En dépit du bon sens et des dénégations de l’intéressée, les États-Unis affirment que la Corée du Nord est derrière le piratage de Sony Pictures, et que le pays devra en subir des conséquences. Mais lors d’une conférence de presse, le président américain a surtout profité de cette accusation pour demander un contrôle plus étroit de la sécurité sur Internet, critiquant le « Far West » actuel.
Qui peut croire une seule seconde après y avoir réfléchi une seule minute que la Corée du Nord est derrière le piratage des serveurs de Sony Pictures ? Comme le détaille Reflets, l’affirmation d’un rapport du FBI selon lequel la dictature communiste serait directement impliquée dans l’attaque subie par le studio de cinéma ne résiste pas à un examen sérieux des faits et des circonstances. S’il ne faut qu’un seul argument pour se convaincre que les Nord-coréens n’ont pas attaqué Sony pour le dissuader de sortir le film The Interview, il suffit de constater que la scène la plus contestée par le régime de Pyongyang a été piratée et mise en ligne.
Même en imaginant que la Corée du Nord serait à ce point déconnectée des réalités qu’elle en ignorerait l’effet Streisand qui accompagne désormais toute tentative de censure, il serait carrément idiot de sa part de pirater et diffuser elle-même ce qu’elle prétend faire disparaître.

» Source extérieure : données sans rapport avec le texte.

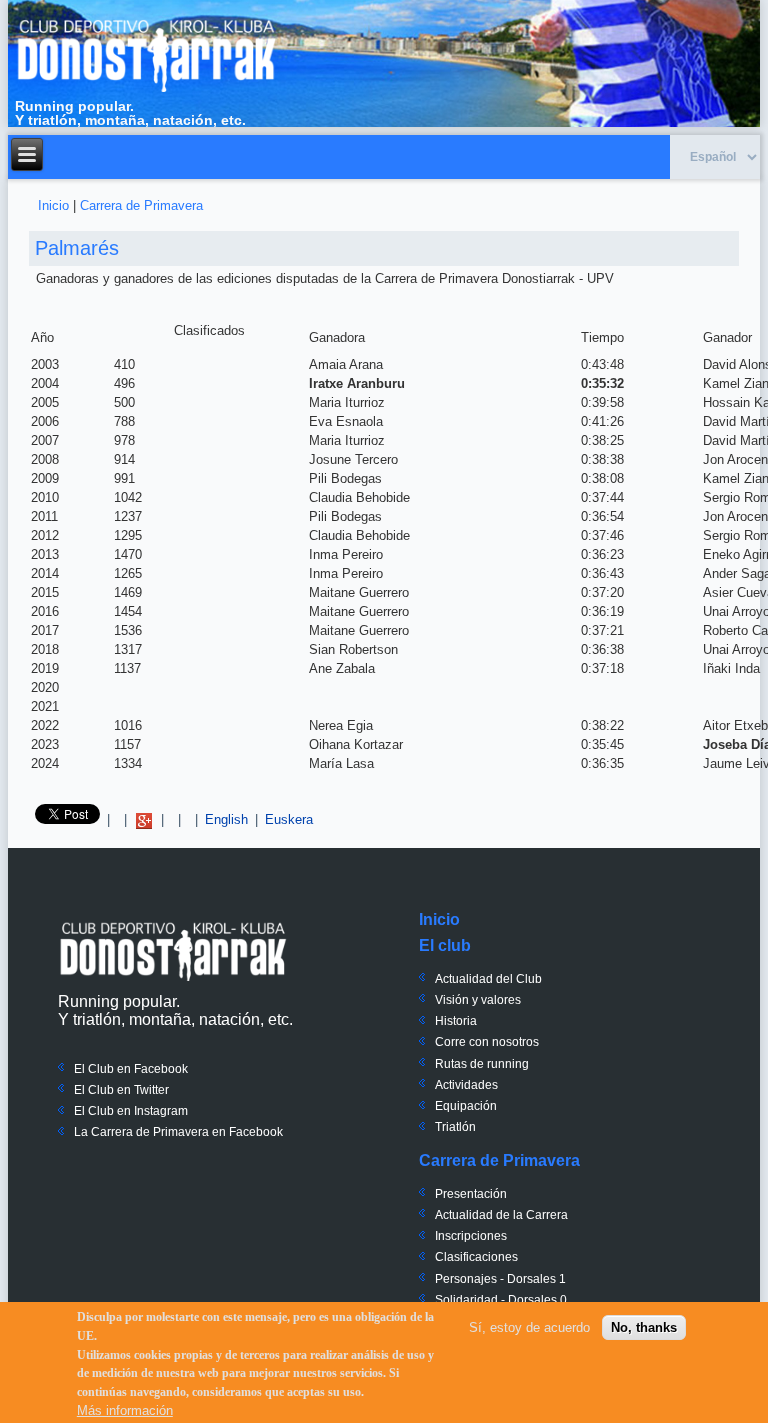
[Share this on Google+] (144, 819)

C’est sans doute la conclusion à laquelle aurait dû lui-même aboutir Barack Obama lorsqu’il faisait remarquer vendredi lors d’une conférence de presse que "ça dit quelque chose d’intéressant sur la Corée du Nord qu’ils aient décidé de réaliser ce coup monté par un Etat, et de permettre une attaque contre un studio de cinéma à cause d’un film satirique". Si dépenser tant d’énergie et d’argent à un piratage qui n’aurait rien changé à la perception occidentale de la Corée du Nord est à ce point inimaginable, et ça l’est, c’est qu’il ne faut probablement pas l’imaginer et qu’il faut chercher une explication plus rationnelle, comme le veut la méthode bien connue du rasoir d’Ockham — d’autant que la Corée du Nord dément toute implication, et qu’elle n’a pas franchement de risque à prendre à assumer un piratage alors qu’elle subit déjà un embargo.